I have just received this mail: 

"Helfen Sie uns mit einer Spende, um diesen Deal zu verhindern!

Vielen Dank  für Ihre Unterstützung!

Eoin und das Team von SumOfUs"

Apart from the name, out of 22 words in German, 3 are English!

Our workplaces are de facto multilingual; multilingualism is used in the realization of work tasks, as well as in the production and marketing of products or services.

Here two examples from my work practice:

Example 1:

MM is a young German employee in an online shop for fashion jewelry supplies. With colleagues and clients she interacts in German. With suppliers from China she corresponds in English. She writes the quarterly newsletter for the company’s  clients in German, the software is in English.

 Two or more languages are co-present in everyday life of migrants.

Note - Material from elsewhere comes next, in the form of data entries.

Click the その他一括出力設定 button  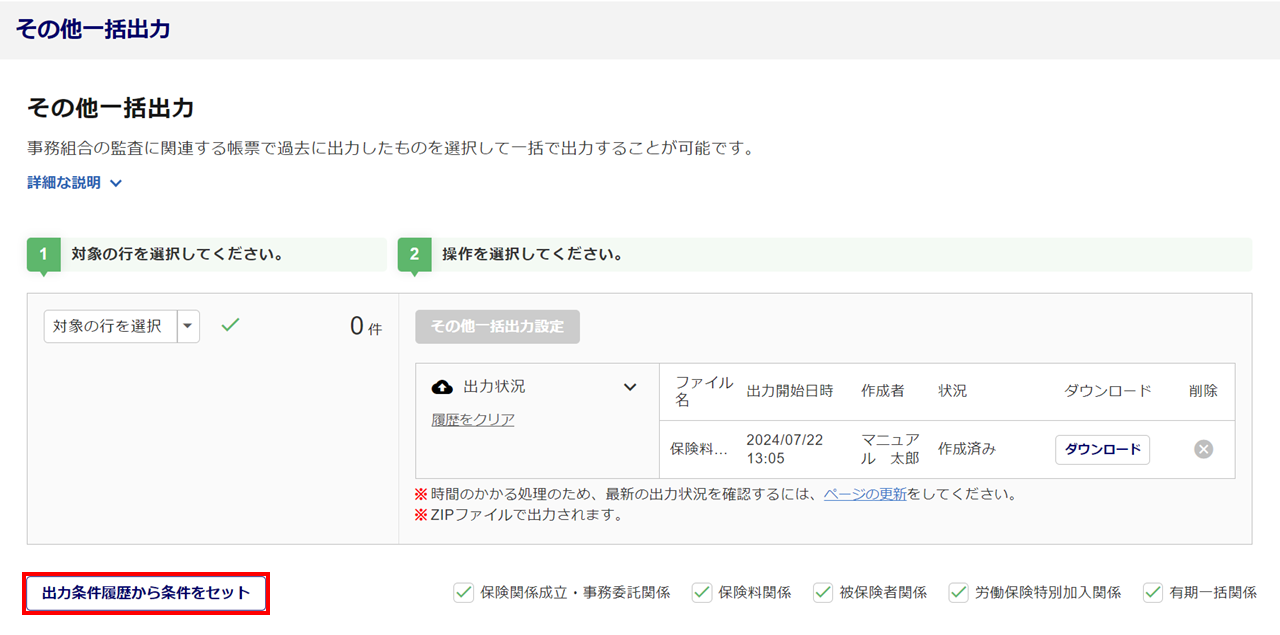pos(497,326)
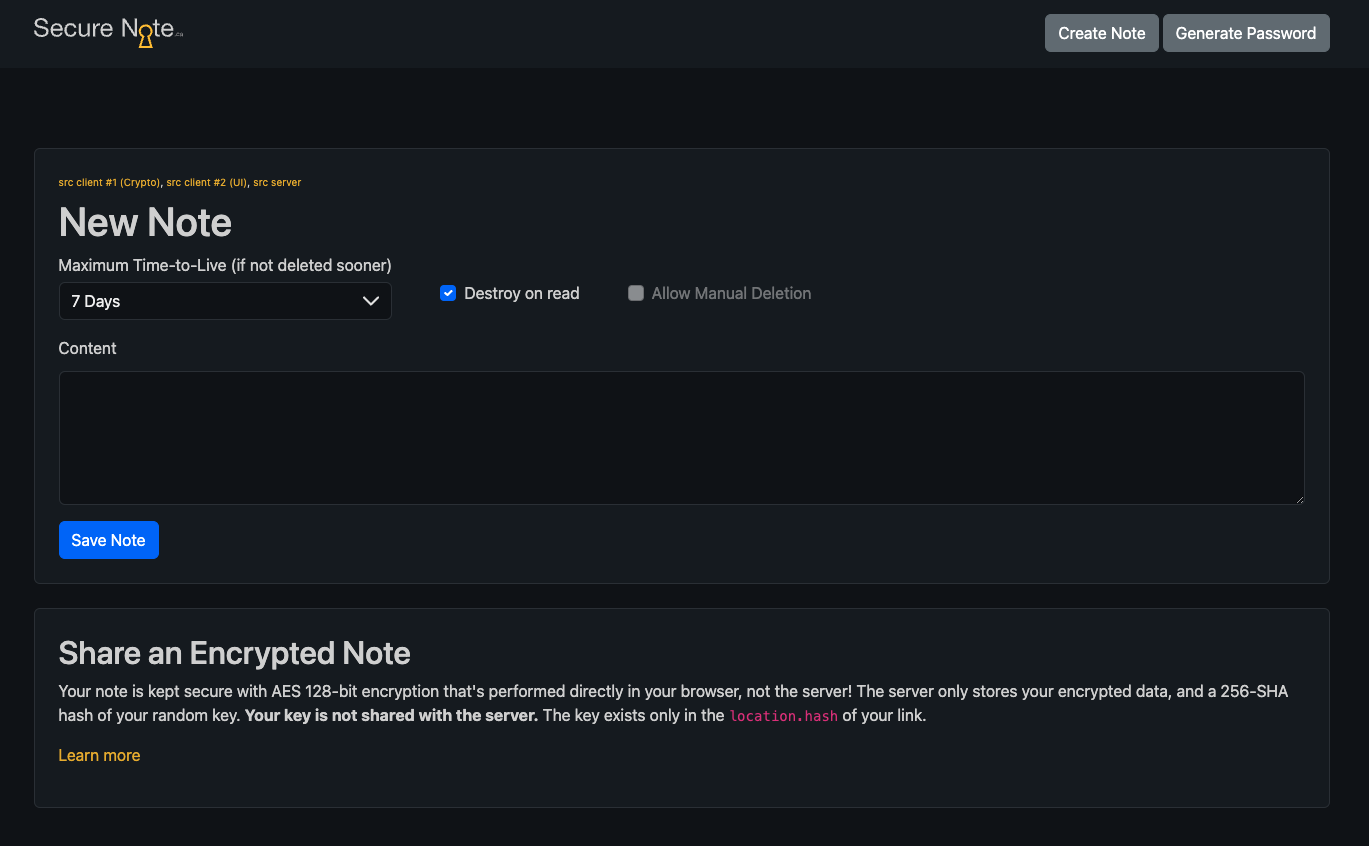Click the keyhole logo icon
The height and width of the screenshot is (846, 1369).
point(146,36)
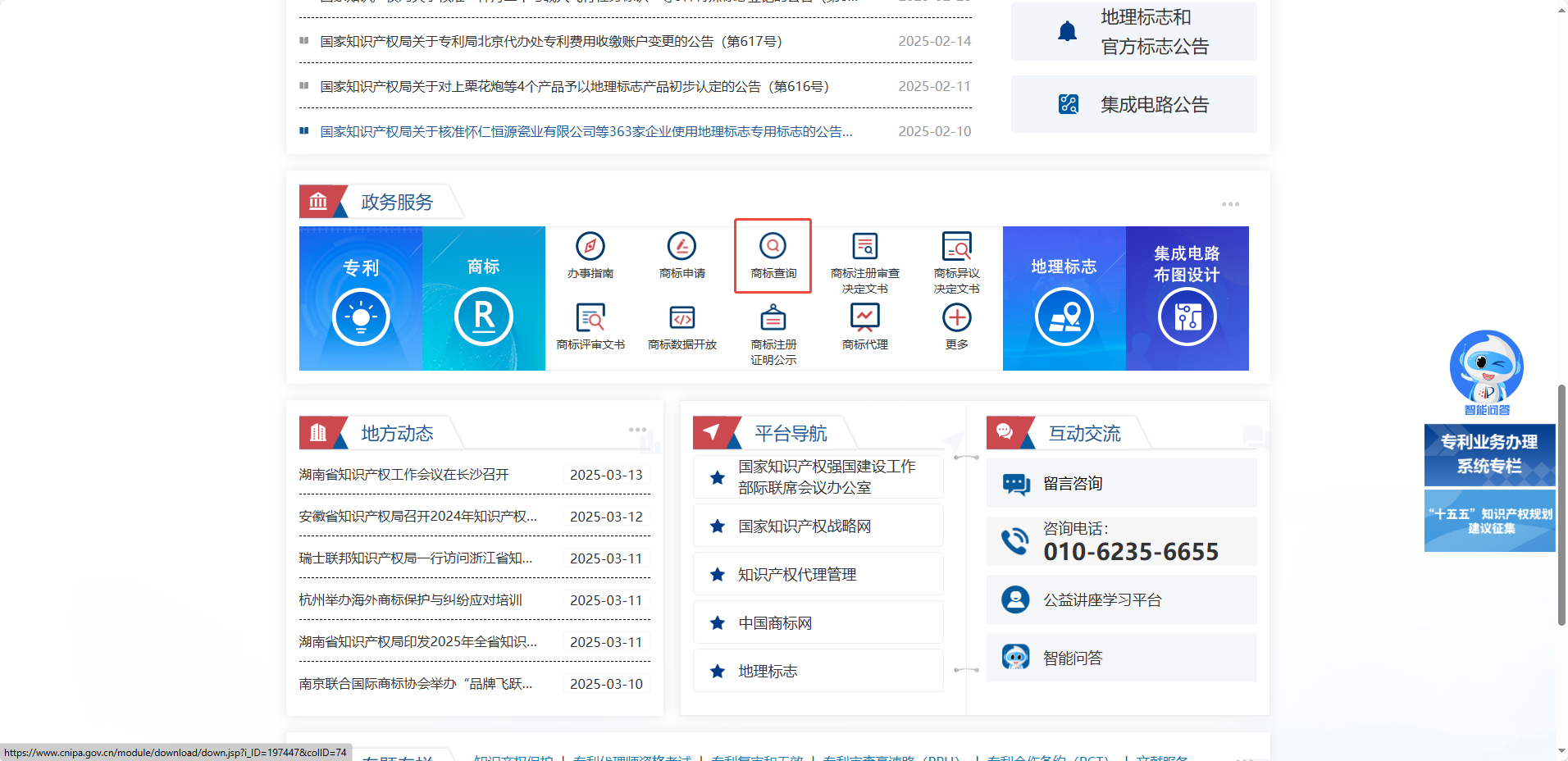Expand more services with 更多 plus icon

coord(956,318)
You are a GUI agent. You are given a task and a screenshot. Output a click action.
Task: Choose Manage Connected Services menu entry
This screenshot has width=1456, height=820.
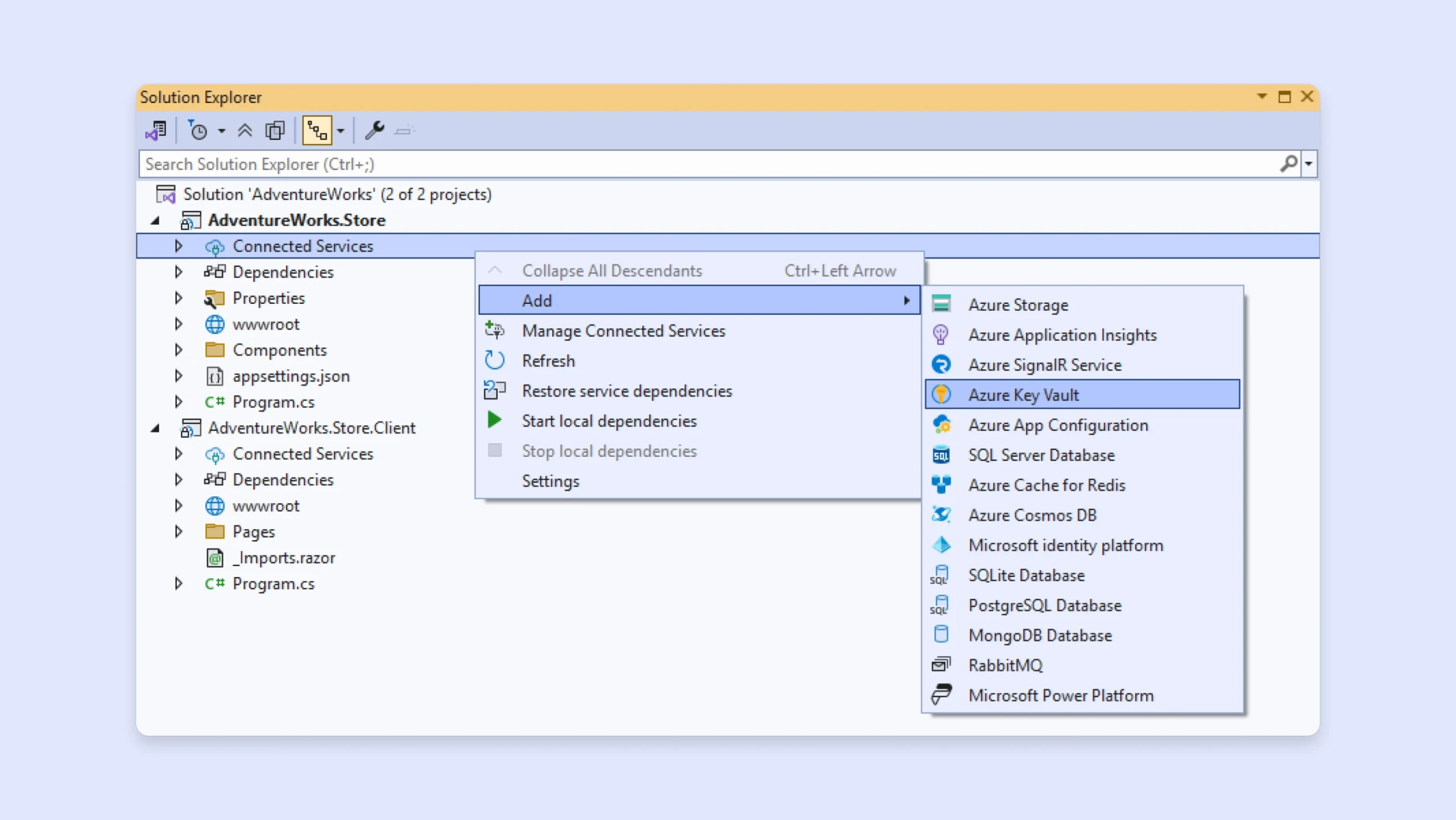[x=623, y=331]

Example 2: Mr C. is a Turkish car mechanics. He has learnt his job in Turkey and now works in Germany in a car repairing company. I met him during a piece of research on the language requirements in the apprenticeship for mechatronics. In an interview, his employer praised the way Mr C.  goes about learning new technical terms and expressions. Every time he comes across something new, he insists on being told how to pronounce and spell the new words exactly and notes them down in a little book. At home he searches in the internet and the next day he reports his boss the Turkish translation.   When the team is dealing with a difficult piece of work he searches in the internet as well and the next days he comes along with some suggestions he has found in the Turkish specialists’ platforms. This has helped the team towards some new solutions!?!

 

Alex Rawlings képe

Thank you for making this very valid point! Learning the "host" language should not and does not have to be at the expense of speaking home languages. It should be possible for both native languages and new languages to be equally fostered and improved over the course of someone's life.